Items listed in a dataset
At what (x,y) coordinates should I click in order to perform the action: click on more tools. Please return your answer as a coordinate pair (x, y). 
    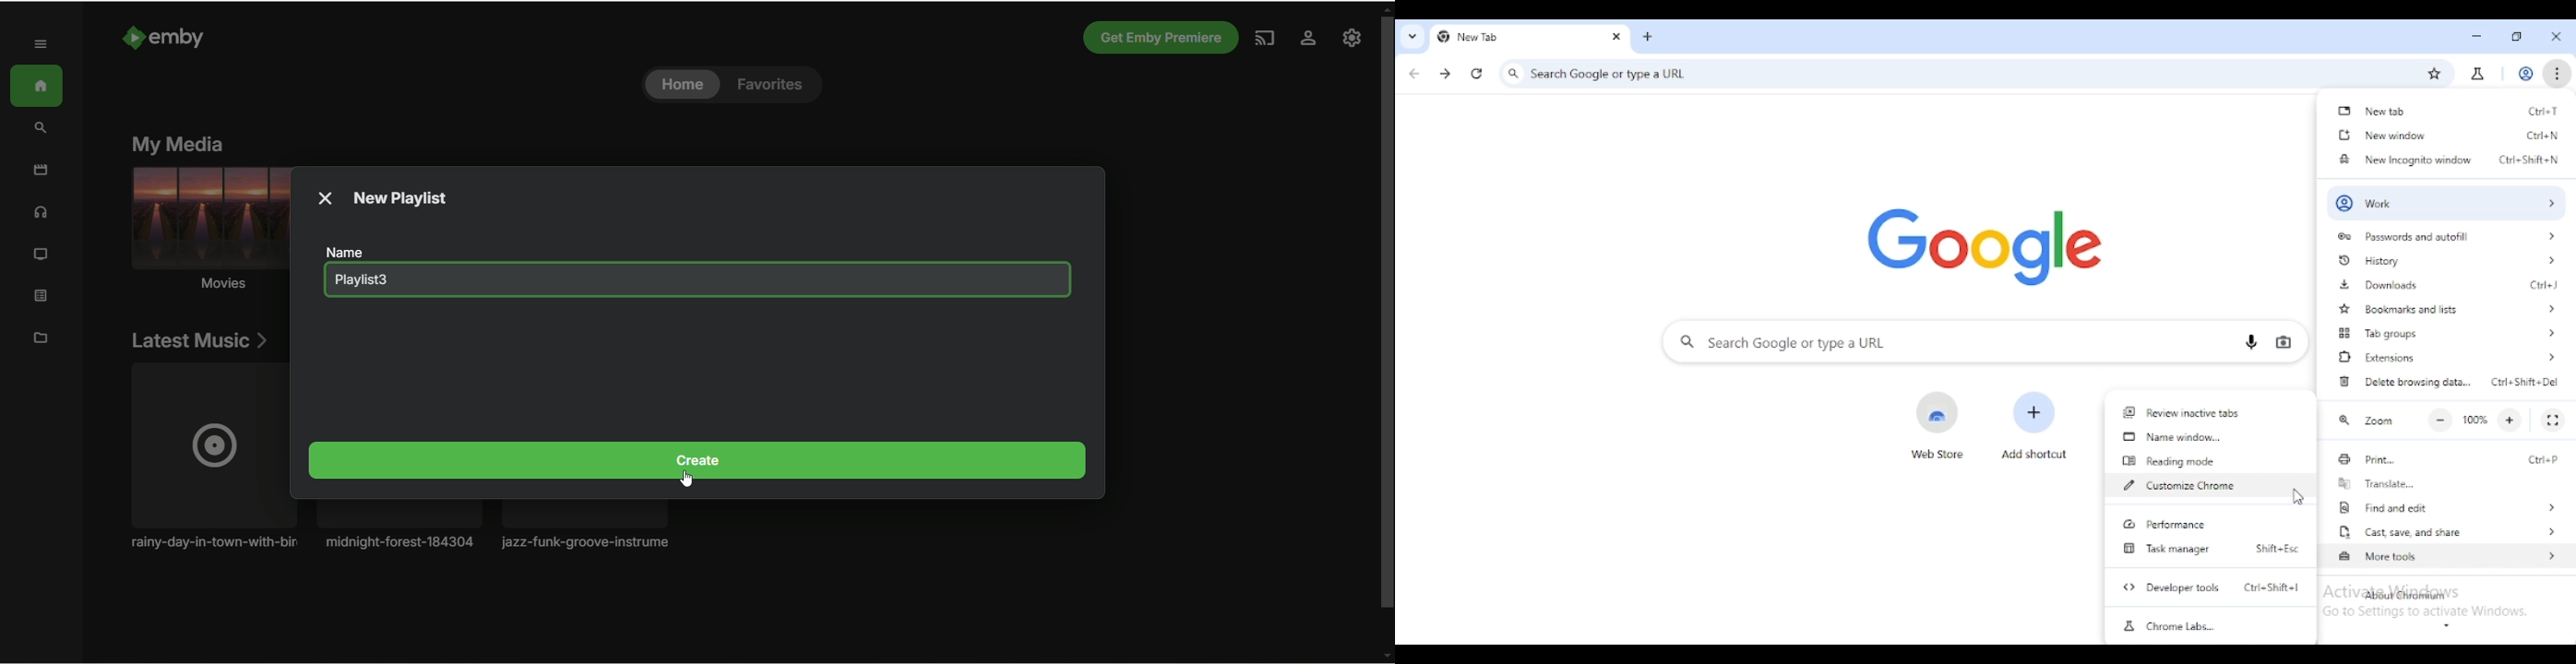
    Looking at the image, I should click on (2449, 555).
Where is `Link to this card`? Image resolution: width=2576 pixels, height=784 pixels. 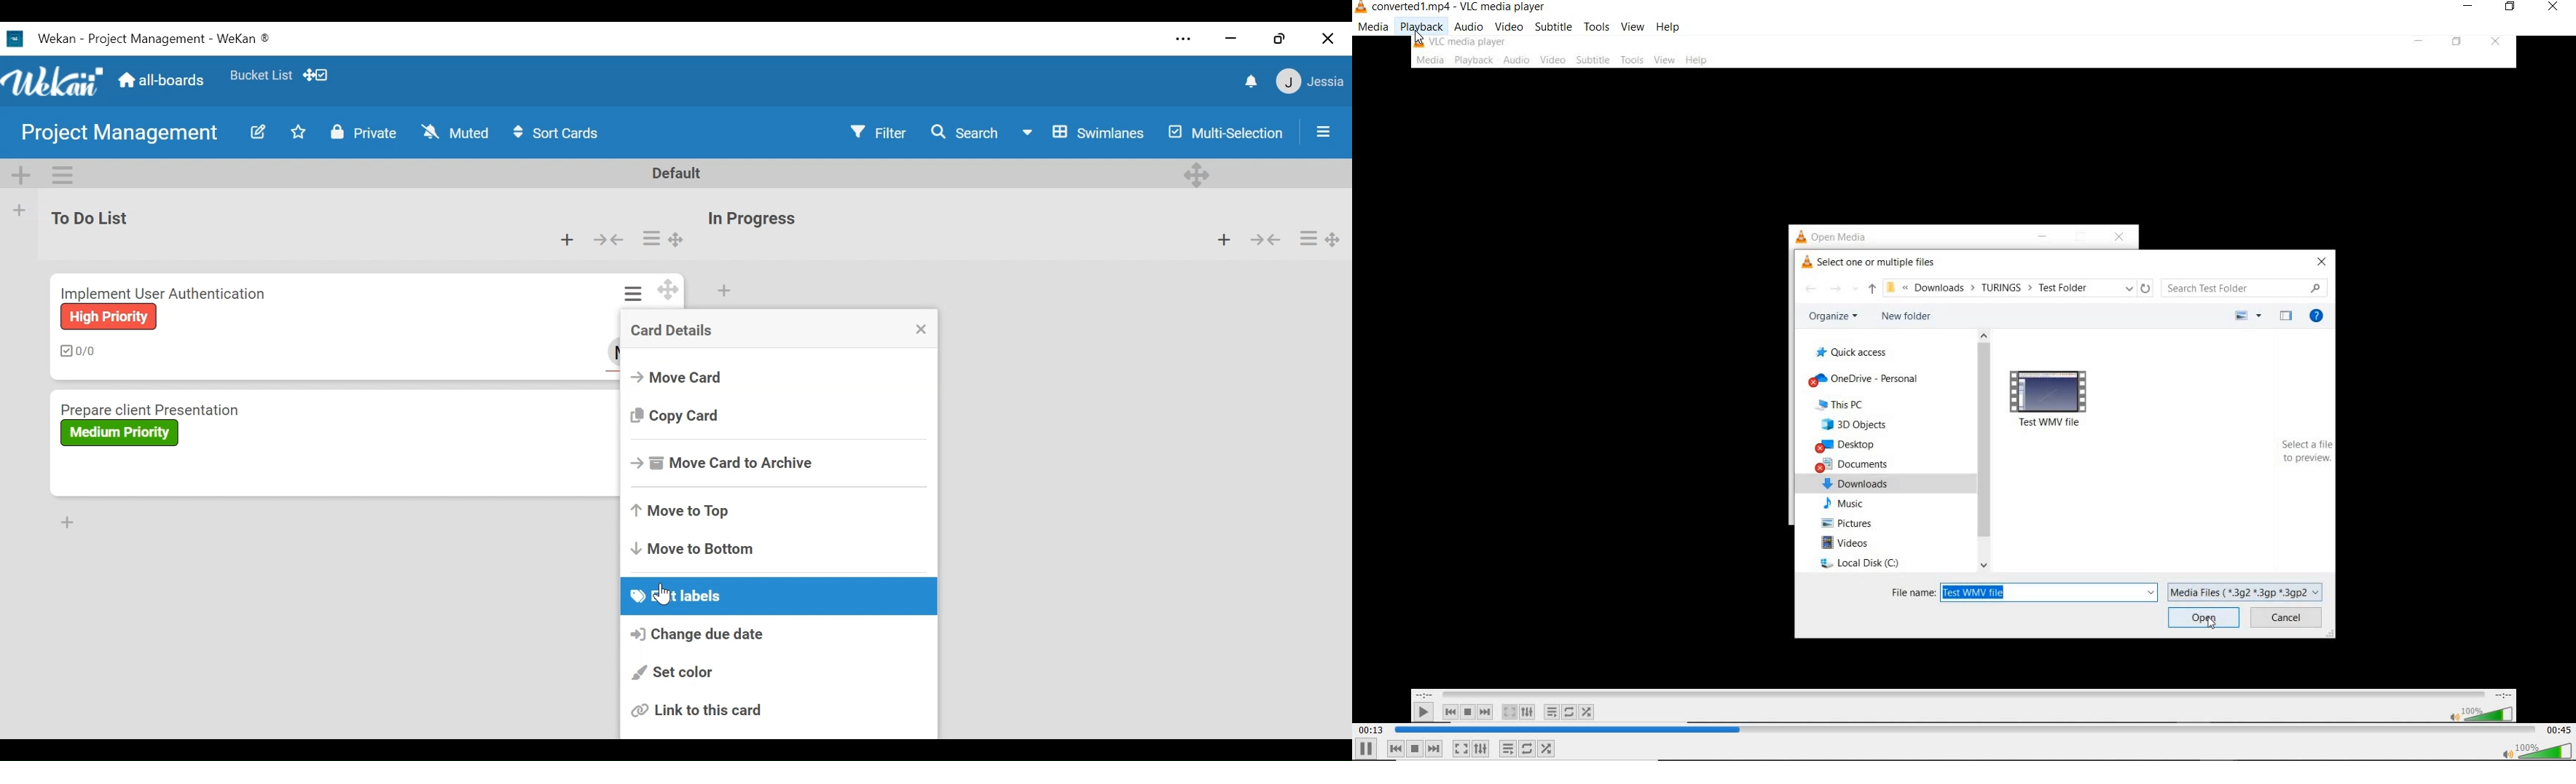 Link to this card is located at coordinates (777, 711).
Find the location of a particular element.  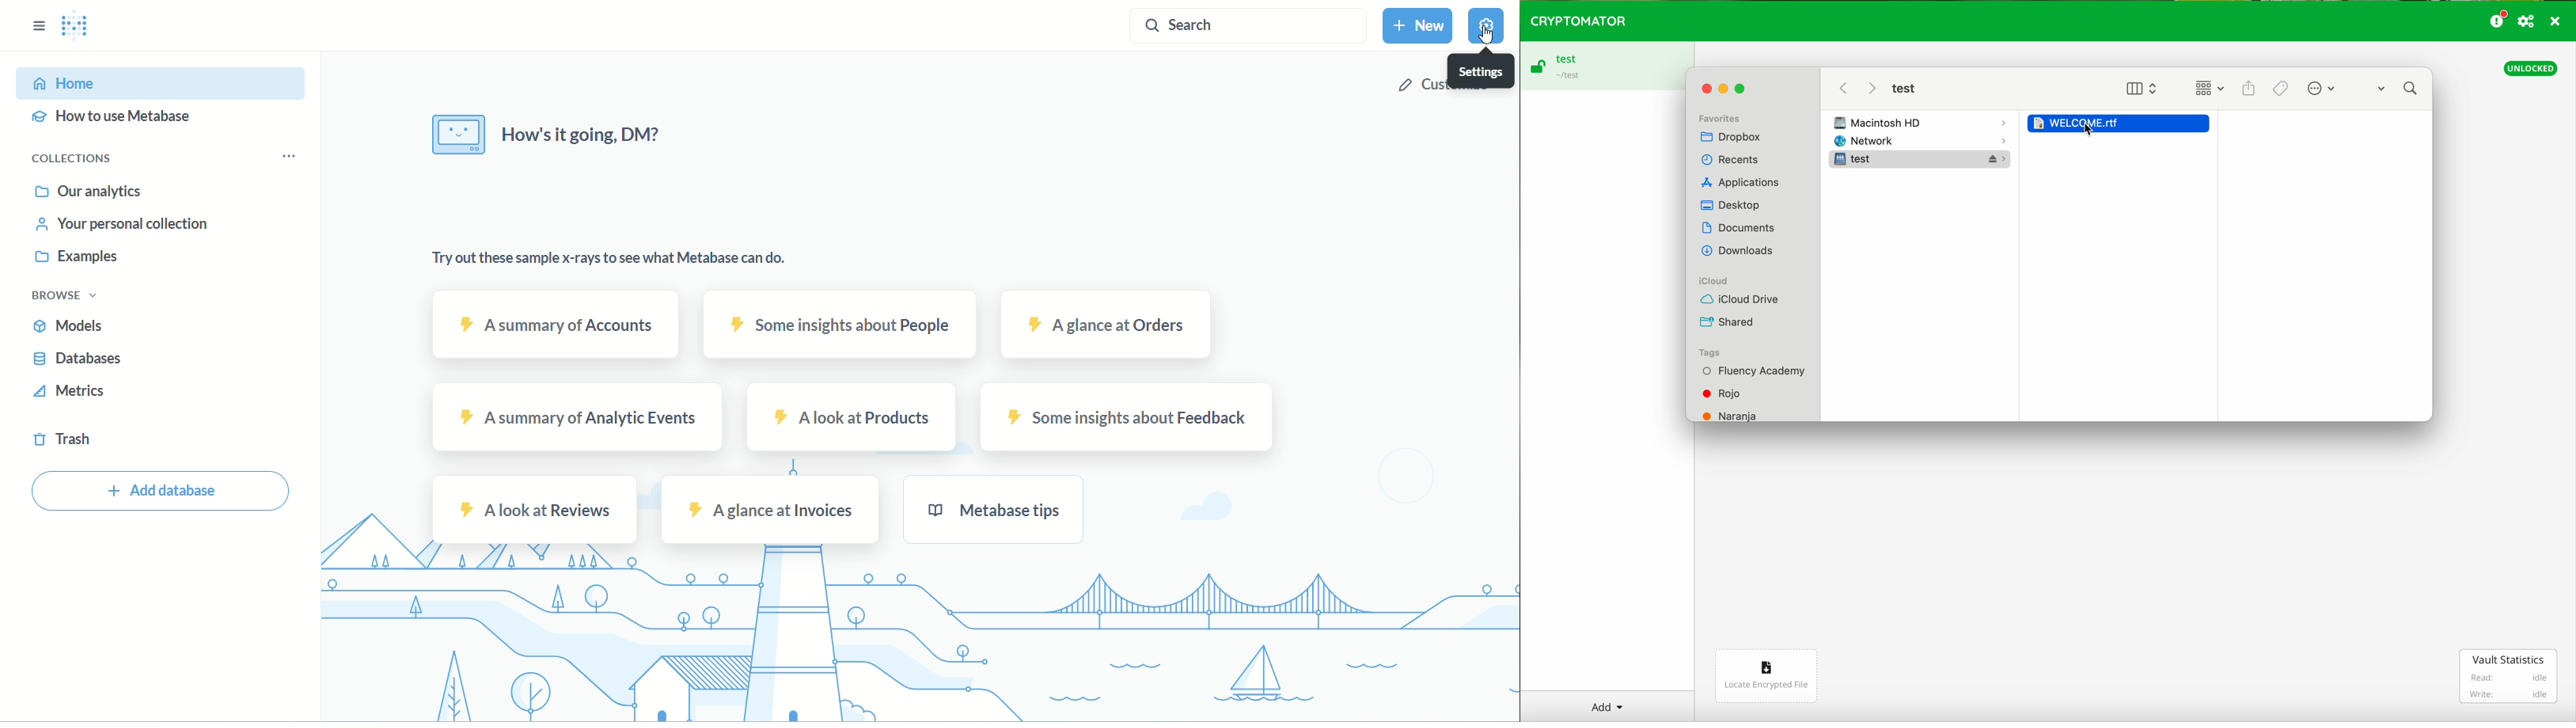

List View is located at coordinates (2208, 89).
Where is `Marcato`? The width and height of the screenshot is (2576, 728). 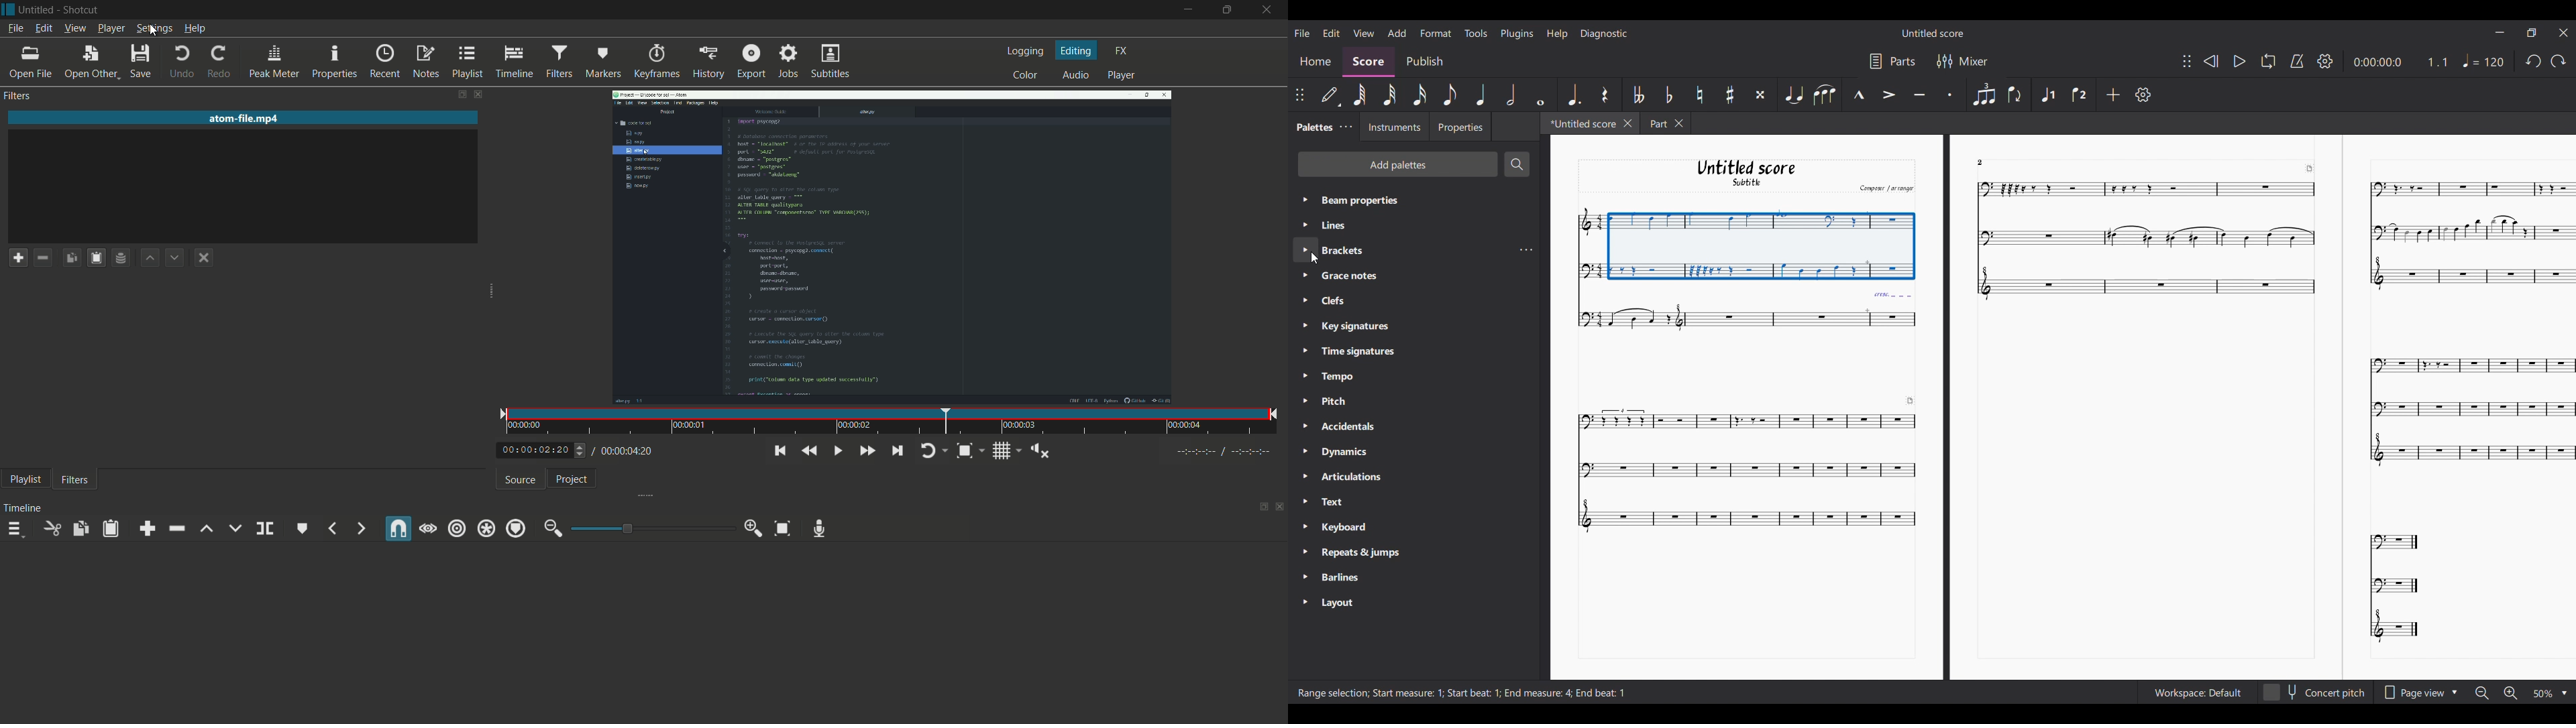
Marcato is located at coordinates (1858, 95).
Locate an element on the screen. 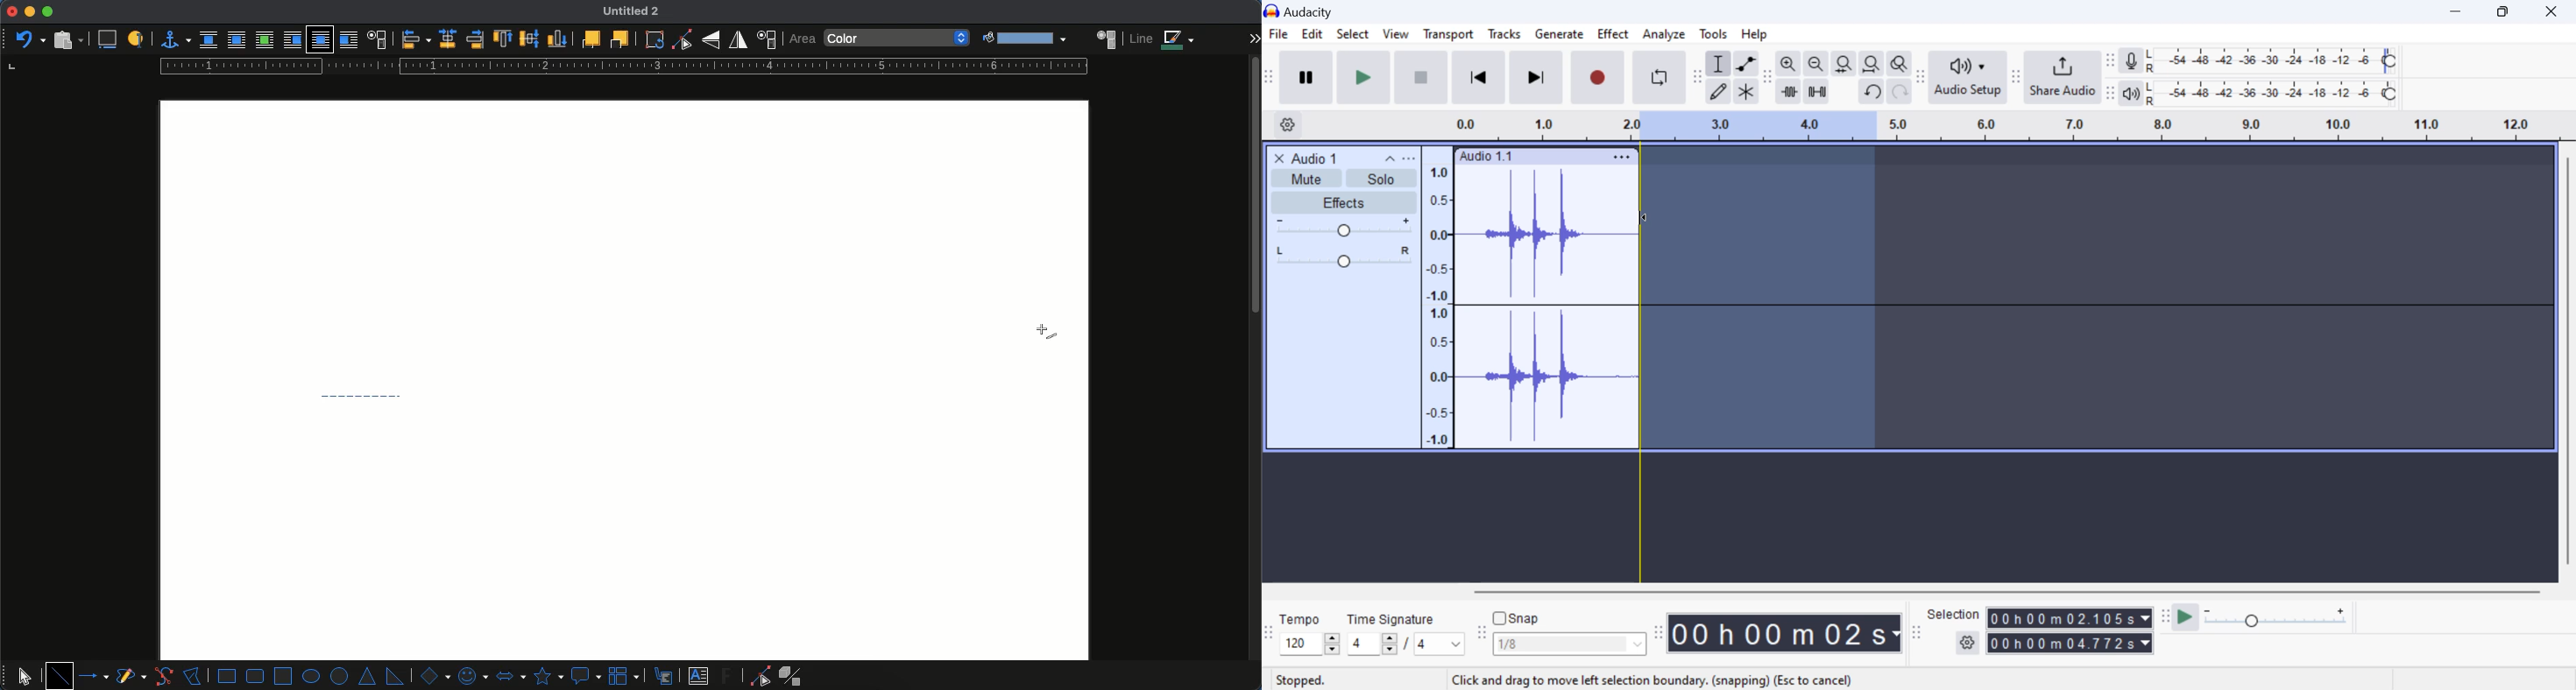 The height and width of the screenshot is (700, 2576). extrusion is located at coordinates (794, 676).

**Exercise aim**
Reproduce the records above from the start through the line containing "Looking at the", including that line, without the pictures.

**Expected output**
At what (x,y) coordinates should I click in order to perform the action: click on more tools. Please return your answer as a coordinate pair (x, y). 
    Looking at the image, I should click on (2449, 555).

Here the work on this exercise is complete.